Empiezo las vacaciones llorando, echándote de menos, deseando que todo esto solo hubiera sido una pesadilla.
Ojalá hubiera podido ir más rápido, ojalá. Ojalá hubiera sabido hacerlo de otra manera. Ojalá todavía quisieras estar conmigo.
Ojalá.
Sé que he fracasado contigo. No supe darte más. No pude darte más. Pero quiero dártelo. Ojalá me dejases hacerlo.
Ojalá esta semana de náuseas, ansiedad y orfidales no hubieran existido.
Estoy rota. Rota porque ya no estamos juntos. Rota porque te dije «te quiero» cuando ya era demasiado tarde. Rota porque, en esa despedida, tuve que verme desde fuera para no gritarte que no me dejaras, para no empeorarlo todo.

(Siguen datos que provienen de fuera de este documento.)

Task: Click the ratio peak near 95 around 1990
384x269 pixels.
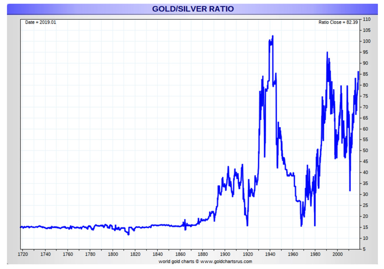Action: (327, 52)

Tengo tantas ganas de abrazarte que los brazos me queman. Me siento perdida, confusa, no entiendo nada. No puedo leerte, no quiero ver tus fotos, no puedo saber qué haces, no puedo.
Duele.
Duele saber que podríamos haberlo hecho pero que no fuimos capaces. Duele porque me queman los dedos, porque quiero escribirte, decirte que no te vayas, que te quedes conmigo, que tu gusanillo solo está dormido.
Quédate conmigo, repito, quédate. Es la única oración que sé de memoria.